Children who are resistant eaters may also gag and/or vomit when presented with new or disliked food. They may also exhibit extreme behavioral reactions which impacts everyone around them. For these children and their families any situation which food is involved can be scary causing avoidance and isolation.
Feelings Of Isolation
Parents have told me stories of feeling isolated in social situations when they are unable to explain their child’s food aversions to other parents. This often leads them to stop making these social plans in hopes of avoiding these awkward situations. They also express fear of leaving their child in a situation where food may be offered which can lead to social isolation for the child. And in many cases these children need the social experiences the most.
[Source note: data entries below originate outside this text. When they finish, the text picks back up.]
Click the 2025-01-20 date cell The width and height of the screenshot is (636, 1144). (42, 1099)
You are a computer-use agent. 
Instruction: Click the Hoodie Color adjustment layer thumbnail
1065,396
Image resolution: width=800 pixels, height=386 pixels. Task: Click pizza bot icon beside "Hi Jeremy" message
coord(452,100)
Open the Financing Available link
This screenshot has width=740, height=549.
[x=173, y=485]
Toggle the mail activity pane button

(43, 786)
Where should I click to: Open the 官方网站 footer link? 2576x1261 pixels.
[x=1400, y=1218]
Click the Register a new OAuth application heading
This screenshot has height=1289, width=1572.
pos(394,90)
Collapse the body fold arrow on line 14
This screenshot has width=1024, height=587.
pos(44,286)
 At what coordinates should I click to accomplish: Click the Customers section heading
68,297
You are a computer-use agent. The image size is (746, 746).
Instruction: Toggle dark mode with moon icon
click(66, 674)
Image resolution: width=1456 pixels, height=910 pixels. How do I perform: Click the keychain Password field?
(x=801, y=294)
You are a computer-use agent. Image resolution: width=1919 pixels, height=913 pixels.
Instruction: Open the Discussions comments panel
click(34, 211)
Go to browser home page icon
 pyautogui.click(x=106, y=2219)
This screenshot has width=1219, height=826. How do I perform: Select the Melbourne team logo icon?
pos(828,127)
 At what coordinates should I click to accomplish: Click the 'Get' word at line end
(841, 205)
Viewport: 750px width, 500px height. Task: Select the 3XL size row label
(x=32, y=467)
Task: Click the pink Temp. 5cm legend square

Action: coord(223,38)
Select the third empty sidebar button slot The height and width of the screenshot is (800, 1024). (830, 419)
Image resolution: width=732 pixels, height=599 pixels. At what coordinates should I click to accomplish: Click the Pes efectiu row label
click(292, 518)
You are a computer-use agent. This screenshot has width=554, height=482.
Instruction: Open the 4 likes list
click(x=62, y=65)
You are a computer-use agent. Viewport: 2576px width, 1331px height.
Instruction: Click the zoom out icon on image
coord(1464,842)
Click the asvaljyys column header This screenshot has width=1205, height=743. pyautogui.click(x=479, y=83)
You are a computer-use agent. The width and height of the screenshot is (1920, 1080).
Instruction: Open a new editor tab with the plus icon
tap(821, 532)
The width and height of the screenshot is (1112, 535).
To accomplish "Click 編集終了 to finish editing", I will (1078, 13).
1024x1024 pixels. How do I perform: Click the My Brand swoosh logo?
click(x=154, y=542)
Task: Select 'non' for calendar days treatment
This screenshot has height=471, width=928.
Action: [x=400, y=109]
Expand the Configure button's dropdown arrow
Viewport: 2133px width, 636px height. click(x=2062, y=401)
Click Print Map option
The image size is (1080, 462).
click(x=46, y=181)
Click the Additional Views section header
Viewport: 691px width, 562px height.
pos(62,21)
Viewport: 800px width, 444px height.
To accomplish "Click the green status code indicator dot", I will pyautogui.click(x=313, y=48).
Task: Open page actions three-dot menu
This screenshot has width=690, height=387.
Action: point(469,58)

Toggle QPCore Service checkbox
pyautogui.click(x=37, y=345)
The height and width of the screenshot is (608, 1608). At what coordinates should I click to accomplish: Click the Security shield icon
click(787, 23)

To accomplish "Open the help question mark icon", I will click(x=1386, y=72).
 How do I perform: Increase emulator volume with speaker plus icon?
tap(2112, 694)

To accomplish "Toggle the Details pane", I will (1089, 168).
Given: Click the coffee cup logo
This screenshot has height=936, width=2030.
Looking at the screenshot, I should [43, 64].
Just like picky eating, problem eating can be improved. However, the process is more complicated, ongoing and most often requires professional intervention with a feeding therapist. Children with severe food aversions will likely struggle with these aversions through adulthood.
However they can become healthier eaters with guidance. When parents begin to see early signs of picky eating and food aversions there are tips that will keep the problem from growing larger and out of hand. Often the best of intentions can unknowingly make a problem worse.
There is No Better Feeling
Just recently when in the company of a good friend and his child, watching his 2 year old eat broccoli and chicken, he exclaimed “There is no better feeling than watching your child eat a healthy meal.”
As I have said before, feeding disorders are all consuming to everyone involved. For those of you who have not had the experience of having a child with a feeding disorder, be supportive to those families you may come across in the future.
And for those of you living with food aversions in your family, change is always possible.